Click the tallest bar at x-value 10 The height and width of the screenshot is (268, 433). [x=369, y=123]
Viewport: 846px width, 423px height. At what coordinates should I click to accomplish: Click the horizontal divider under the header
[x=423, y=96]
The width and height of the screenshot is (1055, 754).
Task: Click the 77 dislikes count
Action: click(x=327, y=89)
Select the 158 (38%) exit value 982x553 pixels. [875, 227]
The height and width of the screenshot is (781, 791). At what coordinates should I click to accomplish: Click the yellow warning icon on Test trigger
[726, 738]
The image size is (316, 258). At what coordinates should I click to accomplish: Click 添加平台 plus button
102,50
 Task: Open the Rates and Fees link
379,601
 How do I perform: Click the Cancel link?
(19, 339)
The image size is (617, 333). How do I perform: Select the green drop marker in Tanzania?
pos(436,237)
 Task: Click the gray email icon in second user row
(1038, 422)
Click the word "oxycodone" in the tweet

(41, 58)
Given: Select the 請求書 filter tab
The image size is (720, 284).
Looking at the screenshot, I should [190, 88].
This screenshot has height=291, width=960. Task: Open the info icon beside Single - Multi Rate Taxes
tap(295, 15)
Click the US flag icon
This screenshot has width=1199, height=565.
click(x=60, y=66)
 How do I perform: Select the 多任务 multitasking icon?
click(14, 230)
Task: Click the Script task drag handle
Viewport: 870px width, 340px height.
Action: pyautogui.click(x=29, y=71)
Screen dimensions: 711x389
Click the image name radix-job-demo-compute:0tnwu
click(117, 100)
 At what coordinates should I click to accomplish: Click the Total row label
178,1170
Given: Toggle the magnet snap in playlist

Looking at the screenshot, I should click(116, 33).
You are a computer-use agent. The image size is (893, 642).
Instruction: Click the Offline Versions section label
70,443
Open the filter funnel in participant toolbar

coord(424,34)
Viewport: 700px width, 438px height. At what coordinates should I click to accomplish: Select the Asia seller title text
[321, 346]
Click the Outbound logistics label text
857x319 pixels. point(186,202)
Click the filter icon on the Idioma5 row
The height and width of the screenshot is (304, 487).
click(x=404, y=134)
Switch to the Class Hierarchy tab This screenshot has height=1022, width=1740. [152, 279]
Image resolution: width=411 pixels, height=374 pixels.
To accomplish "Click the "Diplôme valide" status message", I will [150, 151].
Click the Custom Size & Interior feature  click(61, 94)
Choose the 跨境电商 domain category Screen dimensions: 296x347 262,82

--- --- ---

WHAT THE EXERCISE ASKS: Filter the material for the word "dimensions" and copy each matching line.

WRITTEN ANSWER:
Screen dimensions: 711x389
Choose the 跨境电商 domain category Screen dimensions: 296x347 262,82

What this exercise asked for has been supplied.